__SHORT EXERCISE A__.
In the listing, copy out word for word the stretch from the line containing "Task: Open the Precios page link" through the line containing "Viewport: 2162px width, 1708px".

----- PAGE EXTRACT -----

Reputation: 267177
I'm working at a complex script which could be processing upto 500,000 records. Here's my question.
Basically my code will parse a text file to get each of those 500,000 or so records. Each record will have a category, my code will need to check if a new record in the categories
table had been created for that category during that particular processing, and if not, it will create that record.
So I have 2 options:
1) I store an array of keys=>values containing category name and ID, so I could do this:
if (array_key_exists($category,$allCategories))
$id=$allCategories[$category];
else
{
mysql_query("INSERT INTO categories (procId,category)
VALUES ('$procId''$category')");
$id=mysql_insert_id();
$allCategories[$category]=$id;
}
2) Each time this text file is processed, it will get its own process ID. So rather than checking the $allCategories
variable which could grow to have 100,000+ entries, I could do this:
SELECT id FROM categories WHERE procId='$procId' AND category='$category'
The downside here is that this query will be run for each of the 500,000+ records. Whereas the disadvantage of holding all the categories in an array is that I could run out of memory or the server could crash.
Any thoughts?
Upvotes: 1
Views: 356
Reputation: 126135
Given that your average category name is 30 bytes, you'd only need 30 * 500000 bytes = 15000000 bytes = 15000 kilobytes = 1.5 megabytes.
I think you have this much memory.
Upvotes: 1
Reputation: 60518
Can you just keep a list of the ids that you've already inserted? If they are integer ids, that's 4 bytes each times 100,000 entries would use only about 400K of memory.
ETA:
To avoid storing the category name, hash the name and store the hash. With a 128 bit MD5 hash, that's 16 bytes per hash or only about 1.6MB of memory + overhead.
Upvotes: 2
Reputation: 11625
One idea will be to add a constraint on table so duplicate inserts are rejected by database. Then just keep inserting all records and let the db do the checking.
Upvotes: 1

----- INFORMATION SHOWN -----

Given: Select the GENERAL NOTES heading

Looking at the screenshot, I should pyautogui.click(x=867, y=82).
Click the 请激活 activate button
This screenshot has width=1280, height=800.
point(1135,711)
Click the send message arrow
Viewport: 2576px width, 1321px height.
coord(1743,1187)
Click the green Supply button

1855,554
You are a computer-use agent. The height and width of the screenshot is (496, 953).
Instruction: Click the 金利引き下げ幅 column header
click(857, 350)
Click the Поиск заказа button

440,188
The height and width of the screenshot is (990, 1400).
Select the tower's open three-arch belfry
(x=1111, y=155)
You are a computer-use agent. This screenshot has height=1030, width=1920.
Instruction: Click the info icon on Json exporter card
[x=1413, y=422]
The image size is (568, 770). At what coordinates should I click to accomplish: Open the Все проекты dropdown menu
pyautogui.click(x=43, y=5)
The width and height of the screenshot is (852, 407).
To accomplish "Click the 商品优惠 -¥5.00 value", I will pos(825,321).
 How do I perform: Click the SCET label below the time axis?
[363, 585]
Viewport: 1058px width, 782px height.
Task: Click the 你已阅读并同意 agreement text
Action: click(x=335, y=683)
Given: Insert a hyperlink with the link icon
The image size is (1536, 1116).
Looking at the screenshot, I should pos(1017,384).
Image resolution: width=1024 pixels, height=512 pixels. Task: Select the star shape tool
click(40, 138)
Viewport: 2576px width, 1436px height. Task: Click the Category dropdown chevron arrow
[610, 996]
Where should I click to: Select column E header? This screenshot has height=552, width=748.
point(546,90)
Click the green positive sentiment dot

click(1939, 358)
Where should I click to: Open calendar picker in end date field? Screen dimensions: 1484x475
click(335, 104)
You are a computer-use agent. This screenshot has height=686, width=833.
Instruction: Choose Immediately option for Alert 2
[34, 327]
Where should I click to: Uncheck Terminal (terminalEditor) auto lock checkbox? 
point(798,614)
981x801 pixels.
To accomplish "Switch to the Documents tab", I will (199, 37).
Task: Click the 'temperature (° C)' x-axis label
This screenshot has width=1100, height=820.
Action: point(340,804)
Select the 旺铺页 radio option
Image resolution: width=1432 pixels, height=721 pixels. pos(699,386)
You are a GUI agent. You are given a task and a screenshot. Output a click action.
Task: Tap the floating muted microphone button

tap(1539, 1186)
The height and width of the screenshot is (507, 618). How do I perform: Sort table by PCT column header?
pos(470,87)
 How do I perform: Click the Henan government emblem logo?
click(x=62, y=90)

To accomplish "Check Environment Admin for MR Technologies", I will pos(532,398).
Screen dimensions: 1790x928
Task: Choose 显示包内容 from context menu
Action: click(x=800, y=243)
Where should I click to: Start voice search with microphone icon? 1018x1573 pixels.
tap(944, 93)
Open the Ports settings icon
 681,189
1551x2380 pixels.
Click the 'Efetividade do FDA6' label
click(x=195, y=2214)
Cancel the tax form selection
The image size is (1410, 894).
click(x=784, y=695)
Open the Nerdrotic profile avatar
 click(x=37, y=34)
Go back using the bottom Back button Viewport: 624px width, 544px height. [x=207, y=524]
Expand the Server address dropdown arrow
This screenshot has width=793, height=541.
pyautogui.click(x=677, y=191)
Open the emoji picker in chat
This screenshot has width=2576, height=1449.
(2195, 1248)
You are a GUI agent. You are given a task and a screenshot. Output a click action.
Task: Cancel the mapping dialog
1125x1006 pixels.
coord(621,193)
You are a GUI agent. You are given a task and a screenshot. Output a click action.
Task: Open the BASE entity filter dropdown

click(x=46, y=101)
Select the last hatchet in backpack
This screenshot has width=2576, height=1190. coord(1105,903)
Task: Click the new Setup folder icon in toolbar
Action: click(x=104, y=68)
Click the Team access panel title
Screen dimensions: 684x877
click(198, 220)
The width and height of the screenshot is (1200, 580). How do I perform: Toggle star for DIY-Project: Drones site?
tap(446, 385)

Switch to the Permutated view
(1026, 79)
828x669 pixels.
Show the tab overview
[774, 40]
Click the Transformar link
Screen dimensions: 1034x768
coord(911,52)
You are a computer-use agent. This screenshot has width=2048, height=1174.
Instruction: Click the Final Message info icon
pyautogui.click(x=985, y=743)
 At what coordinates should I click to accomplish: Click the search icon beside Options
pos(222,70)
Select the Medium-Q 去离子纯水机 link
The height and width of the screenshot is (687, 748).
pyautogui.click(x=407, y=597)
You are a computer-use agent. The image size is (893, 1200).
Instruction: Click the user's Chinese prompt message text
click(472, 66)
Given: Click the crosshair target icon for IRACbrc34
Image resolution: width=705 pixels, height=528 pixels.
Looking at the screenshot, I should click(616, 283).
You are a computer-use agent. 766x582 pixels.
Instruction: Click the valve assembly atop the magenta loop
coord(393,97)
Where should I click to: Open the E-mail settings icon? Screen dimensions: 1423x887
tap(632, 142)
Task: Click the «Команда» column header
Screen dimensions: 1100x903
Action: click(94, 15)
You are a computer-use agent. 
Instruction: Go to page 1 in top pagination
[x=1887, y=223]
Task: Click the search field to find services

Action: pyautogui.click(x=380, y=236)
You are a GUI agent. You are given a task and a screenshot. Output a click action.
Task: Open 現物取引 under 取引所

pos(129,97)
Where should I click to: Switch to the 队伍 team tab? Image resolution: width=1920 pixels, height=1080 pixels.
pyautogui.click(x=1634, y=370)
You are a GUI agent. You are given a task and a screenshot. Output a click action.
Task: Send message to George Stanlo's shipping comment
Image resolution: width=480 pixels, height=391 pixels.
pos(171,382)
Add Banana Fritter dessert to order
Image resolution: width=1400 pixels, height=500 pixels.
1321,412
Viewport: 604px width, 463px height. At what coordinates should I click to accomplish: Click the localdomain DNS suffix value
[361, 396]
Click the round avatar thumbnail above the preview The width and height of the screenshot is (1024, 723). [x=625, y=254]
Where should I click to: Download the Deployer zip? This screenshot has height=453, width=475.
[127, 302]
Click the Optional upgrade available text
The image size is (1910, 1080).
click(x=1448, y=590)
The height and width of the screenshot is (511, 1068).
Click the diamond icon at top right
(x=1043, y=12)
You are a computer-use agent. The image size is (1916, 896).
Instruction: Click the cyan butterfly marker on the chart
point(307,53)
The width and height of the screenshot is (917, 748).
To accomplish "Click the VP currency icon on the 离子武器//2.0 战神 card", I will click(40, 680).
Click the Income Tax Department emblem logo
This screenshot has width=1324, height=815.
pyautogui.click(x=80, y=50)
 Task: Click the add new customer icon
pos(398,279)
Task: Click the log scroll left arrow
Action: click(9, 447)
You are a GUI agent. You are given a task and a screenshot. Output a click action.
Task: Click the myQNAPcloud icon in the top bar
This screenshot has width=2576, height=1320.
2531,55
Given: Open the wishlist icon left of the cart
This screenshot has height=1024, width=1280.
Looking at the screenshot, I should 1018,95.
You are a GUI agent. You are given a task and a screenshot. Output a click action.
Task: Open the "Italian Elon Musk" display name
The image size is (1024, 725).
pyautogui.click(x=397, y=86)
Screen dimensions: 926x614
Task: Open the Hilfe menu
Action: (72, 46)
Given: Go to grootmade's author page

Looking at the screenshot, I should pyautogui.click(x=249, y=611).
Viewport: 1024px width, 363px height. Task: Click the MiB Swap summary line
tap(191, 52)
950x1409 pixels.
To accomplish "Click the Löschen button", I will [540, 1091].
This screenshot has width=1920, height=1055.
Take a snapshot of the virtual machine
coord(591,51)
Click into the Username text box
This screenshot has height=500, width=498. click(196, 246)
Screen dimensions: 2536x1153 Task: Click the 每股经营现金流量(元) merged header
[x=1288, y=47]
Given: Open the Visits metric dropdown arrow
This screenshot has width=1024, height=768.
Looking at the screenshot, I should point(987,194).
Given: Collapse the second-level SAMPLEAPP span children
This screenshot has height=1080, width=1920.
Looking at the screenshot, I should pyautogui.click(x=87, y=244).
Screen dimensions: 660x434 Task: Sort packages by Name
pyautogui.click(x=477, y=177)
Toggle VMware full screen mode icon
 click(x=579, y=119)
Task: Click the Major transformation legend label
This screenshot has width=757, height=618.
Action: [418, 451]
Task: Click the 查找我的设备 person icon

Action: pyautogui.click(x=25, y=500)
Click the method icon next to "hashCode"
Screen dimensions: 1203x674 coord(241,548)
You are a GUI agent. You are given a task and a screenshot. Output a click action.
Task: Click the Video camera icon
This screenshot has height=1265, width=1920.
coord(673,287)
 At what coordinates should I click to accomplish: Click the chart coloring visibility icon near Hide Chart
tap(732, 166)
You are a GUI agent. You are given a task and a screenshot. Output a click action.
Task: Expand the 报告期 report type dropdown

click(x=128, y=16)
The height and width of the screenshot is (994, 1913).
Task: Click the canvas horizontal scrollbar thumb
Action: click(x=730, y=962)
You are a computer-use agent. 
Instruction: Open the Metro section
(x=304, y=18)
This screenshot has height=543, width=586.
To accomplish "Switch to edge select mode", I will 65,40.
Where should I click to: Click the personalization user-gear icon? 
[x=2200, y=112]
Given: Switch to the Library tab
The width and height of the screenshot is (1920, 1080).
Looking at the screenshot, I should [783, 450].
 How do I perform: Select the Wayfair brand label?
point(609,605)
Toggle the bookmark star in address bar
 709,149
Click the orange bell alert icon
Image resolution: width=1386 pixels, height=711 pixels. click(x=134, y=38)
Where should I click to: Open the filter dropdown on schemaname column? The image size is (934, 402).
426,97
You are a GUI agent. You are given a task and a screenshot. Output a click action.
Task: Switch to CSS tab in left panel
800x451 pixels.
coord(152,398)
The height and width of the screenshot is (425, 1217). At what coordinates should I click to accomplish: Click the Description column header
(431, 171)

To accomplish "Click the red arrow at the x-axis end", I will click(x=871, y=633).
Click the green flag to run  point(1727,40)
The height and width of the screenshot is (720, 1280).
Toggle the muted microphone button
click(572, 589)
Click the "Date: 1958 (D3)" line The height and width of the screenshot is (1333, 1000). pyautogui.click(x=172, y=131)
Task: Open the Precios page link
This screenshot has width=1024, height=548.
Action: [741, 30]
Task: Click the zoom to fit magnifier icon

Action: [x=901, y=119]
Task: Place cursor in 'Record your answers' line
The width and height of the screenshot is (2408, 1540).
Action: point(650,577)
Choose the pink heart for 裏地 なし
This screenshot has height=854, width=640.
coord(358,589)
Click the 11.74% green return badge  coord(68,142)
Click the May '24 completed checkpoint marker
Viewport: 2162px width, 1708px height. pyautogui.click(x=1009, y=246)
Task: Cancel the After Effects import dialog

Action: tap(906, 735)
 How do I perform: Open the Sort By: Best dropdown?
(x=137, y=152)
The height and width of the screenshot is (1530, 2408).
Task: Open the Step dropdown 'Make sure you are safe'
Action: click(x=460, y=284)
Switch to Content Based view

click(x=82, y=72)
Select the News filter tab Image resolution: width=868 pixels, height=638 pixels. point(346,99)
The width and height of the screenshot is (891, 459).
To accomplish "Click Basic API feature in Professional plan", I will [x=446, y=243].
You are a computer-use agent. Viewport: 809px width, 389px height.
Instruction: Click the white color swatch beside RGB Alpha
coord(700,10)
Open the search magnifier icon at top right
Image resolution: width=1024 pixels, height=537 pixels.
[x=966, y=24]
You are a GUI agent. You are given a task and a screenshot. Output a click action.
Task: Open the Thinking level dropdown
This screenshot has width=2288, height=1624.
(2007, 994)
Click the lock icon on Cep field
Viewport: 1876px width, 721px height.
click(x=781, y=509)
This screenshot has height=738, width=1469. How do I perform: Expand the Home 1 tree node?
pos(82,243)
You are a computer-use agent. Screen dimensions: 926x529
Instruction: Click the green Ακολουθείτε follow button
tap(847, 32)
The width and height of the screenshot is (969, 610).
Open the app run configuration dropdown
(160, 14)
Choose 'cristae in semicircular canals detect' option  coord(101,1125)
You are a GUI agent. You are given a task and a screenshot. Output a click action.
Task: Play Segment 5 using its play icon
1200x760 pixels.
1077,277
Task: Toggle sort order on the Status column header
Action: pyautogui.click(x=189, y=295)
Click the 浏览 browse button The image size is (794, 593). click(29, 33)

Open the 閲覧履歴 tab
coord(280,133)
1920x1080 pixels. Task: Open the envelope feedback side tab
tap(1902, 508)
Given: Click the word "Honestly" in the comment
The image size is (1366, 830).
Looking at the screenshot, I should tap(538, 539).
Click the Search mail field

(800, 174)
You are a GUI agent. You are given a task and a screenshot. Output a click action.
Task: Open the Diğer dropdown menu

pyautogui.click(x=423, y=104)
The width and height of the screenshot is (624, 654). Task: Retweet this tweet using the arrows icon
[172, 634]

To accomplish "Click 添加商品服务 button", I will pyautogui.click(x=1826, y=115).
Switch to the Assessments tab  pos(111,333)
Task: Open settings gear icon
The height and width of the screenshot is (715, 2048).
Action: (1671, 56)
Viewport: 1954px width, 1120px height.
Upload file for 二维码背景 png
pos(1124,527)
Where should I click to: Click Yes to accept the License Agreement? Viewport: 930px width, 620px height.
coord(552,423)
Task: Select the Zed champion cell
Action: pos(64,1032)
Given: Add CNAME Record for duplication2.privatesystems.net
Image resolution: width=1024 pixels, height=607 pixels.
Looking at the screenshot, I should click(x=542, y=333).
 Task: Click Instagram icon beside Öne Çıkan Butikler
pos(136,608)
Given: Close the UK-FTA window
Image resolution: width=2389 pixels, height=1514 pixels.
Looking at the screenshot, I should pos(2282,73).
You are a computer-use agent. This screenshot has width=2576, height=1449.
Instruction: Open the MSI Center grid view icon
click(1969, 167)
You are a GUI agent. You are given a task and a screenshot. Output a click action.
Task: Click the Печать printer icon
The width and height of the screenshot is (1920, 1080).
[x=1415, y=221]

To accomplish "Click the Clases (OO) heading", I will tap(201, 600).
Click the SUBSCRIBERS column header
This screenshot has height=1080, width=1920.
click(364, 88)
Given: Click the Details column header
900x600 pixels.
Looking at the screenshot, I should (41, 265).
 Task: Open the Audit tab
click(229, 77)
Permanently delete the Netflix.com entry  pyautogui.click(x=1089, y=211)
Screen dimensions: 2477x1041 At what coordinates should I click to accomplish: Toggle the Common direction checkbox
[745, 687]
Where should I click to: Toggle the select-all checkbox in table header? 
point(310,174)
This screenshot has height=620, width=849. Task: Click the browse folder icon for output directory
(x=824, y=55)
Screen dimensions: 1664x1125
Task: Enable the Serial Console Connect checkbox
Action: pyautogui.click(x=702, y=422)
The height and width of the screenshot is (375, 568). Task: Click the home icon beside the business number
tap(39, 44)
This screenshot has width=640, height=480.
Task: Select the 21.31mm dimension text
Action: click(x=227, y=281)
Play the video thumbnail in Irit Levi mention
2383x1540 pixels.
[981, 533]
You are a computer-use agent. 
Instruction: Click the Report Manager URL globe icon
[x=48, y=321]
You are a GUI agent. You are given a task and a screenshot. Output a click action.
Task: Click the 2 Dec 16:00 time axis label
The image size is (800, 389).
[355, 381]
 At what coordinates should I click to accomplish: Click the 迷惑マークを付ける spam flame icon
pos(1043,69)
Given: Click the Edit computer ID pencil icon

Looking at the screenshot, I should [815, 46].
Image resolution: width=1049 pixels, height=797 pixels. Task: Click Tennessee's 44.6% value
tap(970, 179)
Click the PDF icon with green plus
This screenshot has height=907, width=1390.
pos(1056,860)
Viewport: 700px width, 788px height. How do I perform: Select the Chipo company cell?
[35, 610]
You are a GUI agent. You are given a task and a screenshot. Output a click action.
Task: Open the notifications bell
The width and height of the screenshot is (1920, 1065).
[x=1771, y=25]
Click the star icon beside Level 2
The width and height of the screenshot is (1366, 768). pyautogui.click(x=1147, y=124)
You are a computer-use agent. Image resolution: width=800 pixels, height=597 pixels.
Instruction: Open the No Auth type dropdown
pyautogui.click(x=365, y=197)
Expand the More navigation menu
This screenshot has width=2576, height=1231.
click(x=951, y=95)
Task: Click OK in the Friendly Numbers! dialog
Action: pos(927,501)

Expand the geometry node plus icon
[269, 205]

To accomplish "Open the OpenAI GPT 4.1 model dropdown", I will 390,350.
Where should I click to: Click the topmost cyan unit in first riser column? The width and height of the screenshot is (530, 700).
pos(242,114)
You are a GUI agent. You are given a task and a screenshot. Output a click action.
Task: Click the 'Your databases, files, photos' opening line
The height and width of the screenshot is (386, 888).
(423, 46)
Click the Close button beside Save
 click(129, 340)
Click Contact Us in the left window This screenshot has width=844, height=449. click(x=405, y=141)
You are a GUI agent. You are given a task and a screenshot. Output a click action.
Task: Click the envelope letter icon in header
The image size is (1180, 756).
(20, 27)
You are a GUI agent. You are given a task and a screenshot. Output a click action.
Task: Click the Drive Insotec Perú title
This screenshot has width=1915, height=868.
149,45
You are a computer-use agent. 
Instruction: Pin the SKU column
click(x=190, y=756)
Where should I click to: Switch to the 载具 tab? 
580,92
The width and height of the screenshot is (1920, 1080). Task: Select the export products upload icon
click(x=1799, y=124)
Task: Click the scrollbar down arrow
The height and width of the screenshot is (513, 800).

-----

__SHORT EXERCISE B__.
List every reputation figure shown in the thread about checking categories while processing records.

__EXPECTED OUTPUT A__.
Task: Open the Precios page link
This screenshot has width=1024, height=548.
Action: [741, 30]
Task: Click the zoom to fit magnifier icon

Action: [x=901, y=119]
Task: Place cursor in 'Record your answers' line
The width and height of the screenshot is (2408, 1540).
Action: point(650,577)
Choose the pink heart for 裏地 なし
This screenshot has height=854, width=640.
coord(358,589)
Click the 11.74% green return badge  coord(68,142)
Click the May '24 completed checkpoint marker
Viewport: 2162px width, 1708px height. pyautogui.click(x=1009, y=246)

__EXPECTED OUTPUT B__.
267177, 126135, 60518, 11625